This is my first posting to the new blog about photography, so my apologies to anyone who’s started following this site on the assumption that I blabber on about SEO and marketing related topics all the time.
(Gallery down below, re-posted from my old blog but I lost the places for the photos inline. 🙂 )
I commute to work, as many of you surely do. Twice a day I tootle across the countryside in our long suffering MX5, which aside from being 20 years old now is ailing distinctly from the gravel road portion of the trip it endures five times a week.
On the way home, for a few months of the year I’m travelling during golden hour. For those not of a photography bent, golden hour is the magical bit before sunset and after sunrise when the low sun angle creates the wonderful golden light you see on sampler biscuit boxes and the cheap post cards your auntie Mavis sends.
For that reason I regularly lug a camera along with me. Many suspect it’s because I’m always on the hunt for road accidents but in all truth I’m more likely to cause one when I see something interesting and veer suddenly off the road to satisfy my itchy shutter finger.
On the way home tonight I had just such a moment, although because I was on a railway over bridge at the time I resisted the urge to suddenly park up, and decided the sensible thing to do would be park up and walk back to the bridge.

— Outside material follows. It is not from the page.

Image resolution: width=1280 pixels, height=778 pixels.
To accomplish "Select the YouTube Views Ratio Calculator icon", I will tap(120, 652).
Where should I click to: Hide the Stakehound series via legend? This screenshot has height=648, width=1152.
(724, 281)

For those who know Christchurch, we’re talking about the Sockburn over bridge in Christchurch. The thing that caught my eye was the smoke stack for the Ravensdown fertiliser works, backlit by the setting sun. Golden hour and all that.

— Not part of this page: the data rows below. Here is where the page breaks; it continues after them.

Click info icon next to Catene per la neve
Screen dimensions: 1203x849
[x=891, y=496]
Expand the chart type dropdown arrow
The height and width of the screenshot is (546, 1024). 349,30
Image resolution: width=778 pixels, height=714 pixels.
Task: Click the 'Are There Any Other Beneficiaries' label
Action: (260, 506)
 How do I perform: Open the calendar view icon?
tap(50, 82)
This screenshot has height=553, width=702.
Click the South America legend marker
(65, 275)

I took a few shots from the top of the bridge, looking east into the sun, but didn’t really come up with anything that I liked. This HDR was about all I could muster from up there, and decided a bit more adventure was in order.

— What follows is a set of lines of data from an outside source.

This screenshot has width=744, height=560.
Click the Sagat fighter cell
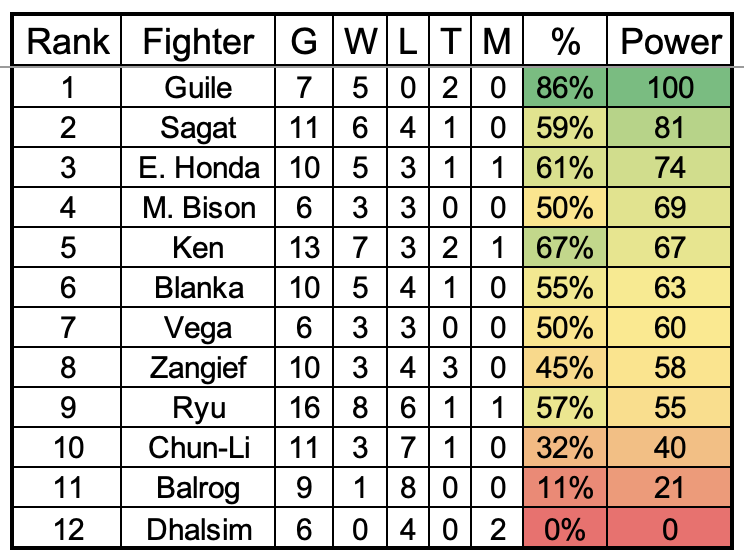(198, 127)
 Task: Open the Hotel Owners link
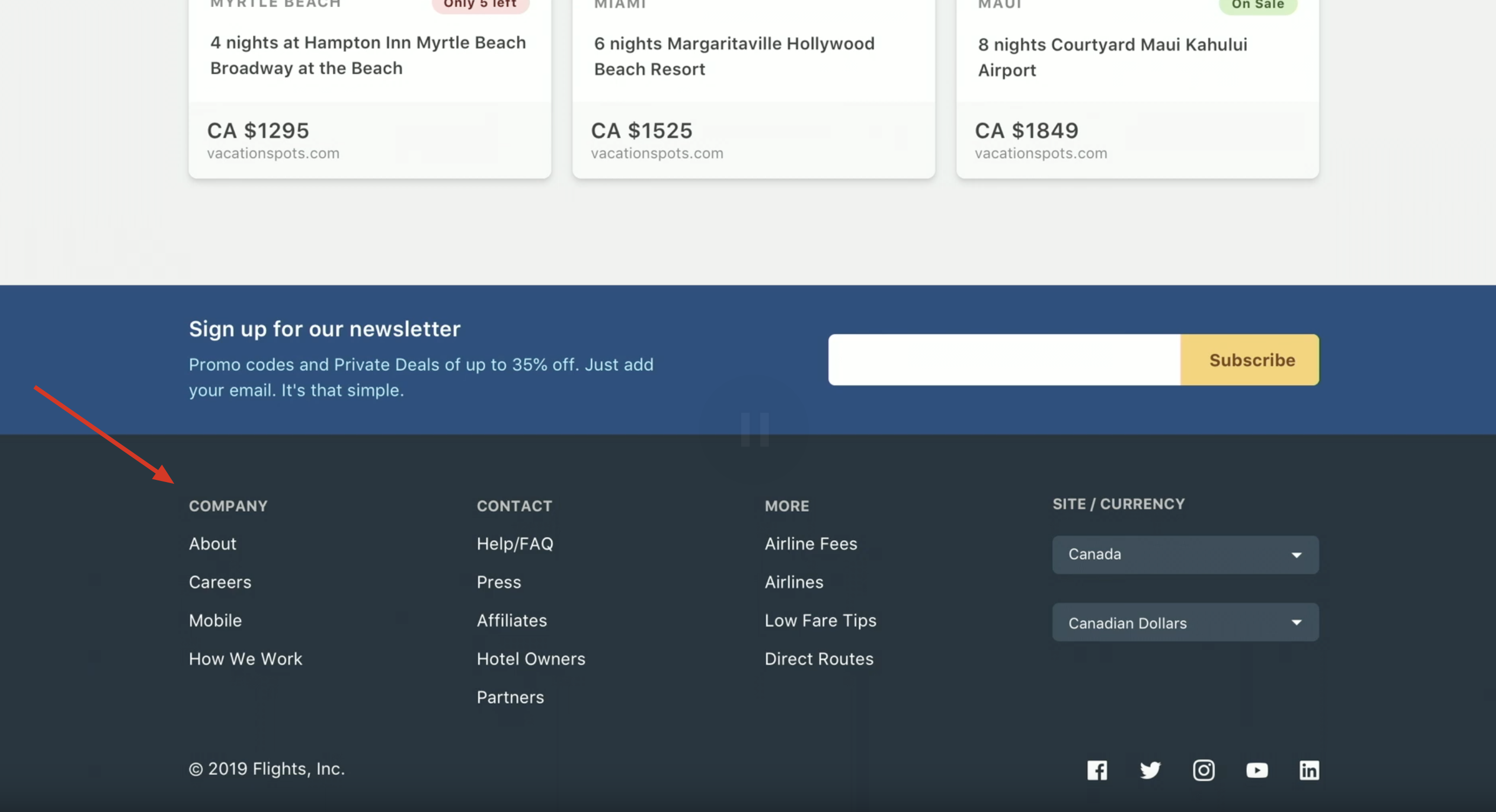tap(531, 659)
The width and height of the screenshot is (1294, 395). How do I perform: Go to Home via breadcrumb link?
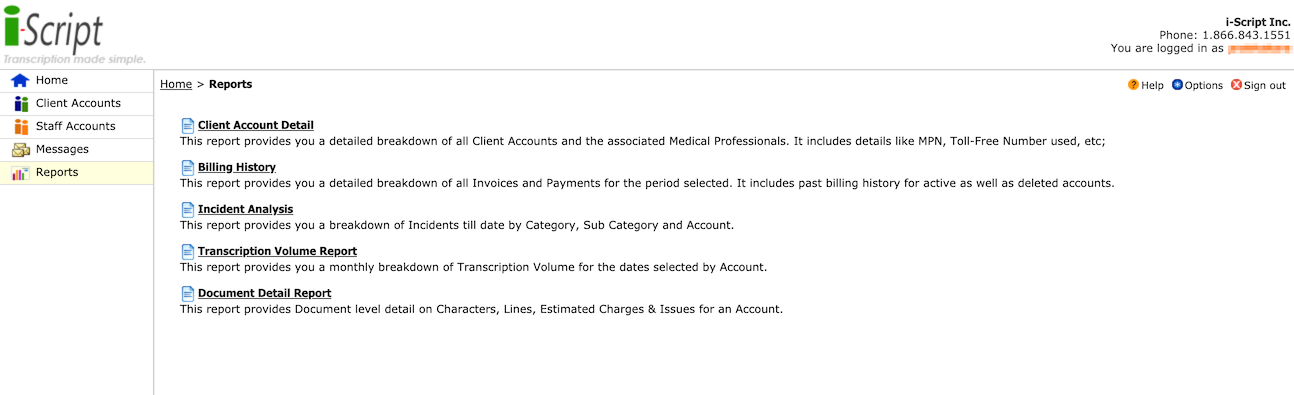pyautogui.click(x=176, y=85)
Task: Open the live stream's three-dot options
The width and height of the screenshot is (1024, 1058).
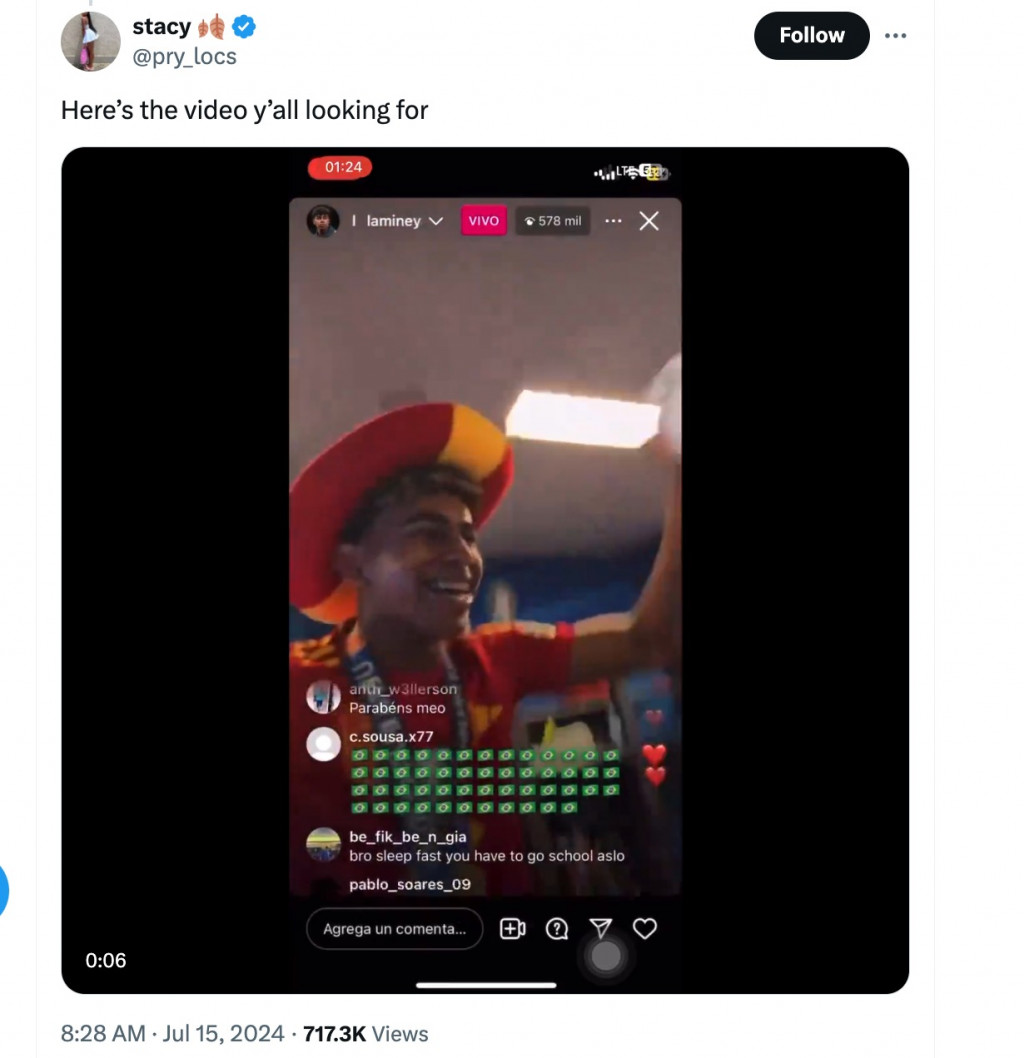Action: (614, 221)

In this case creating the tone mapped image is an attempt rescue a bunch of pretty average looking bracketed photos. I’ve been known to poke fun at people who try to rescue poor photos with editing gimmicks. Paint me guilty.
Next I went further into the scene, looking for the thing that caught my eye from the road. The smoke, or steam as it probably is, was arching out to the north when it first caught my eye, framing something. Something was needed to frame, so I parked up closer to the tracks and broke several laws and cast personal safety to the wind by wandering along the rails till I got this shot.
Maybe an interesting concept-stock shot for a green light for pollution? Green house gases? Not sure but certainly nicer to get it out of the camera rather than having to try and rescue it by twiddling with a mouse and keyboard for 30 minutes.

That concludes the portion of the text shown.